You could also consider the following techniques for efficiency. One of the things that we have used is change isolation. If you think about it, we processed all the data changes in a few minutes, we did not want to spend hours validating and making it very safe. We had to balance between the safety and the speed. So one of the things that we invested in is identifying what exactly changed, and just validating it. If you think about it, the more frequent your data changes are, the less changes there would be, and less there would be to validate.

Sampling. This is very, again, similar to semantic checks. This is very data and business specific. If you can come up with a sample of data that better represents your data, then you could end up amplifying the effect of providing the coverage to such data. I'll give you an example. Knowing our data, we knew that metadata associated to a video is exactly same over different countries. So if we actually validated that data for that one particular pair of video and country, we were providing coverage for many other countries as well. We use this technique to our advantage to make our circuit breakers very efficient.

Moving on to data canaries. Like circuit breakers are like unit tests, canaries are like integration tests. Integration tests, the way they work for code is you have a set of checks that run to validate a full functionality or a use case including more than one system or application. Data canaries have the same principle.

Again, going back to the architecture picture, I just want to talk about code canneries, traditional canaries, how they work. New code and old code is deployed in two separate clusters. Each time there's a request coming through to Netflix, a copy of that request is sent to both new code and old code. While this is running, key performance metrics like memory, heap or any other thing that is important to that particular application is measured. Once the test is done, these two things are compared to see if the new code has impacted, or if the new code has degraded its measurements in any of the dimensions that were measured.

We wanted to do the same thing for our data as well. What we ended up doing was once the new data becomes available and gets published to S3, instead of propagating the latest data to all applications at Netflix, we would send it to Netflix Data Canary Service. If the Data Canary Service gets the green signal, we send it to all applications. Should that be red, all applications continue to work as they were, while we go debug, fix the issue, then have good data and send it to all applications.

Let's talk a little bit about what Data Canary Service did, and how it ended up actually giving us confidence that we got from these canaries. We picked a key use case that was supported by our data. The key use case for the catalogue metadata was to play a given video, like our Netflix users would. The next thing was we picked the data that was important to us. Remember all the effectiveness and efficiency techniques that I talked about in circuit breakers case, to pick the data that was key to our business, to pick the data that changed, to pick the data that was representative of rest of the data? We used all these things, and came up with a data set that was not exhaustive, but provided very high coverage, and sent it to Netflix Data Canary Service.

Netflix Data Canary Service would run each video with old data, and then with new data. This would help us reduce the noise because of environmental issues. Imagine if a video was playing with old data and was down with new data, it was obvious that the data brought it down. And then we would go debug the issue and fix it. To apply data canary to your application, you could use the same technique. Pick key use cases, pick representative data to test, run it with old and new code to eliminate noise and give you a clear signal about the health of the data.

→ Your tasks:
• 1. Reproduce the data validation passage between "You could also" and "be to validate.", inclusive.
• 2. In the data validation passage, where does new data get published before it is sent to the Netflix Data Canary Service?
• 3. For each statement, decide whether it agrees with the data validation passage, and support each yes or no with the deciding words from the passage. (a) Circuit breakers are compared to integration tests. (b) The metadata associated with a video is the same across different countries. (c) The data set sent to the Netflix Data Canary Service was exhaustive.

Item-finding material
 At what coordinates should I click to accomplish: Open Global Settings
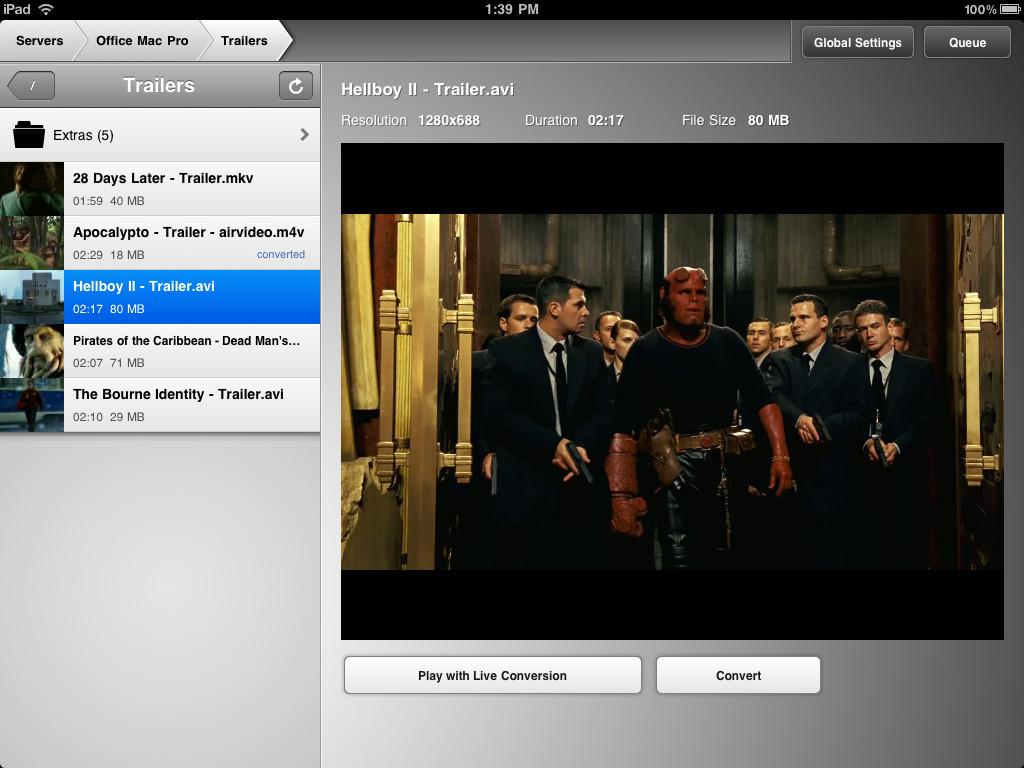coord(857,42)
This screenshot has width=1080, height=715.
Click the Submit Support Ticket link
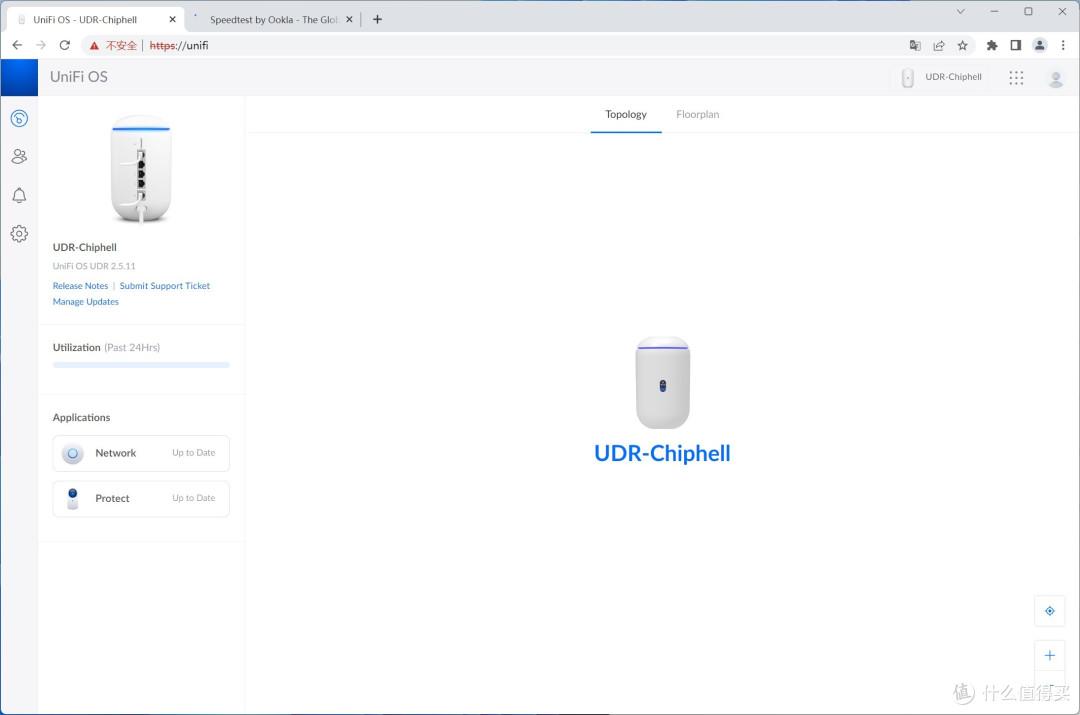164,285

→ Outputs:
• 1.
You could also consider the following techniques for efficiency. One of the things that we have used is change isolation. If you think about it, we processed all the data changes in a few minutes, we did not want to spend hours validating and making it very safe. We had to balance between the safety and the speed. So one of the things that we invested in is identifying what exactly changed, and just validating it. If you think about it, the more frequent your data changes are, the less changes there would be, and less there would be to validate.

• 2. S3.

• 3.
(a) No: "Like circuit breakers are like unit tests, canaries are like integration tests."
(b) Yes: "metadata associated to a video is exactly same over different countries"
(c) No: "came up with a data set that was not exhaustive, but provided very high coverage"